On Tuesday, 1 October, 2019 22:15, David Conrad <drc@virtualized.org> wrote:
DoH (and DoT) encrypt (and authenticate) the application <-> recursive resolver channel (NOT the DNS data) which I gather some view as an attack vector.
Actually no. DoH and DoT encrypt the application <-> recursive resolver application channel. Some people may wish to believe that the current CA system provides some sort of meaningful "authentication" of the endpoint, but unless you have specifically acquired the remote endpoint's certificate through secure means and added it specifically to your verification store (and disabled the CA root), the endpoint is *not* authenticated. (Though it is possible that you have very lax authentication requirements and treat "authentication" based on the hearsay of a third-party that yet another third-party is trustworthy as being valid "authentication") IF AND ONLY IF the party to whom you have connected has kept their private key private THEN AND ONLY THEN is the conversation between the two applications protected from being decrypted by eavesdroppers between, but not at or beyond, each of those communicating applications.
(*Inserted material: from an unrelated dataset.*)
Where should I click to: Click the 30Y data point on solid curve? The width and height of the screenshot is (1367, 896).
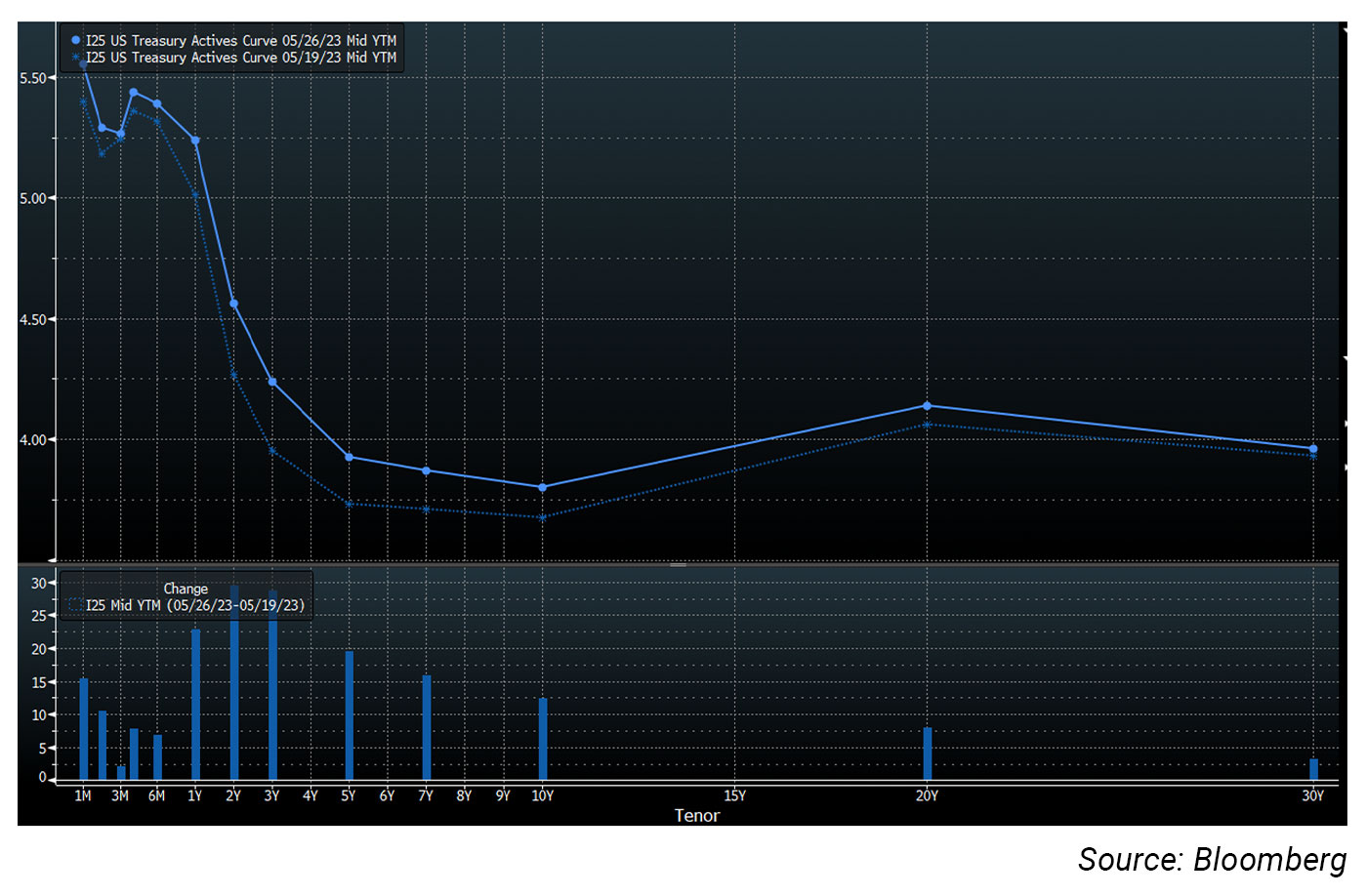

It is a common fallacy that TLS connections are authenticated. The vast majority of them are not authenticated in any meaningful fashion and all that can be said about TLS is that it provides an encrypted connection between the two communicating applications. This is perhaps why it is call *transport* layer security ... -- The fact that there's a Highway to Hell but only a Stairway to Heaven says a lot about anticipated traffic volume.